What that meeting was like

Hildebrand said at that and several other meetings, Obama wanted to see what a candidate's schedule might look like, what his family should expect, potential budgets, fundraising plans, staffing structures, even what the campaign message might be.

"The guy is as serious as you see him on TV. ... He at least understood, to some extent, the magnitude of the office that he was going to seek, to the extent that anyone can know it from the outside. He expected the decision-making process to be very serious and very well thought out."

Will Hildebrand work in the Obama administration?

No. He said he has lived and worked in Washington in the past and doesn't want to do it again. He does expect to work as an advocate for Obama's agenda in other ways across the country.
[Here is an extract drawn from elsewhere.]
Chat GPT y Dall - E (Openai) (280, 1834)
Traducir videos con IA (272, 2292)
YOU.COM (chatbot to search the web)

"I want to help him get some resolution to the climate crisis, help him pass this economic stimulus plan, help my old boss and mentor, Tom Daschle, help Barack Obama get health care for all Americans. I want to be an advocate on the outside, but I'm not planning to seek anything in Washington."

About Obama's future

Hildebrand was asked if he thought that, because of the struggling economy, people would be more demanding of Obama than they might have been with a first-term president in the past.

He said what he discovered during the campaign is that "the American people are really scared about the future.

"If Washington doesn't change - and that includes Obama - voters "are going to get pretty impatient, and they should. This is a time when average people have a stronger voice than they've ever had."